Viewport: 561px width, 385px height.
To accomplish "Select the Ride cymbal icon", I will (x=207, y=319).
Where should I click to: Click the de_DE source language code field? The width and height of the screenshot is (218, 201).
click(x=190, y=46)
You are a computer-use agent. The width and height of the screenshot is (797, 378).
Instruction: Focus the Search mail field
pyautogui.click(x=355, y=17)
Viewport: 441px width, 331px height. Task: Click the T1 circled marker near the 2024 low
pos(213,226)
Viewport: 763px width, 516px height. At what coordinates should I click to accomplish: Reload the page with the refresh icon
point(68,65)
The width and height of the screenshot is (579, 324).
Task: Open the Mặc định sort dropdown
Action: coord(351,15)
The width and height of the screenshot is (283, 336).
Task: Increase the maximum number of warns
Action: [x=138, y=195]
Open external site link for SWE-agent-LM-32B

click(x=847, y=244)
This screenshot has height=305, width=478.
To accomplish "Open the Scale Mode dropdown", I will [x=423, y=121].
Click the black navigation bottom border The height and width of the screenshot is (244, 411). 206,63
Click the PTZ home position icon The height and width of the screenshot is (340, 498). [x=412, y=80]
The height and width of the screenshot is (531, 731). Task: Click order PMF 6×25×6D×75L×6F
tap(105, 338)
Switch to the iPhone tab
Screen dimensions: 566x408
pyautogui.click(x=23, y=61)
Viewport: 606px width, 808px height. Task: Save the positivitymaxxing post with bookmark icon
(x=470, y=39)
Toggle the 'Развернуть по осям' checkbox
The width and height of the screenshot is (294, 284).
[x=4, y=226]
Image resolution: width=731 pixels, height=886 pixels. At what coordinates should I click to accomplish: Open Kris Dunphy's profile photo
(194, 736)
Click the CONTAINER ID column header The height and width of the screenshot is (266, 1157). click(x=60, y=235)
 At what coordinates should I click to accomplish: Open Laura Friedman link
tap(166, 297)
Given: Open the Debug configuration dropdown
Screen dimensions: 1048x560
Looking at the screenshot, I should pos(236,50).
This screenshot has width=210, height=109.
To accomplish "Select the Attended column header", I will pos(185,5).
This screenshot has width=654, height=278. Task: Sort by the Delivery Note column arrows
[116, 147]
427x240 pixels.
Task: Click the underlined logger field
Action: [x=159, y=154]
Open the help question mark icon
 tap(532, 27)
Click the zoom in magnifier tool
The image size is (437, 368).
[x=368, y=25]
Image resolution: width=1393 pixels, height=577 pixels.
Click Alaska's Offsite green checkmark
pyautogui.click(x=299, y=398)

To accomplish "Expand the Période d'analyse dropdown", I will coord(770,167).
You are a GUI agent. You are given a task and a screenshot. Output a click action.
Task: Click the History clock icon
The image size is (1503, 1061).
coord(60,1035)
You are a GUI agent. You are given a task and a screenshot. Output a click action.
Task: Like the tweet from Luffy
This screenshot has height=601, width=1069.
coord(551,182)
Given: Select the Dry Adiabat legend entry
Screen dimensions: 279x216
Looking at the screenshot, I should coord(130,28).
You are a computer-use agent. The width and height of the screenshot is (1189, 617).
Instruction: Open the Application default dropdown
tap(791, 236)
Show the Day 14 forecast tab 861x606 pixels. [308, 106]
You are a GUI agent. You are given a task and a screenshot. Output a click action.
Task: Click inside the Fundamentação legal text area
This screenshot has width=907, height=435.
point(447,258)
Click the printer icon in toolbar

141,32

→ WHAT THE TASK ASKS
Please state how many lines in the preceding material contain the word "Select", with no other output.

→ SOLUTION TO THIS PROBLEM
3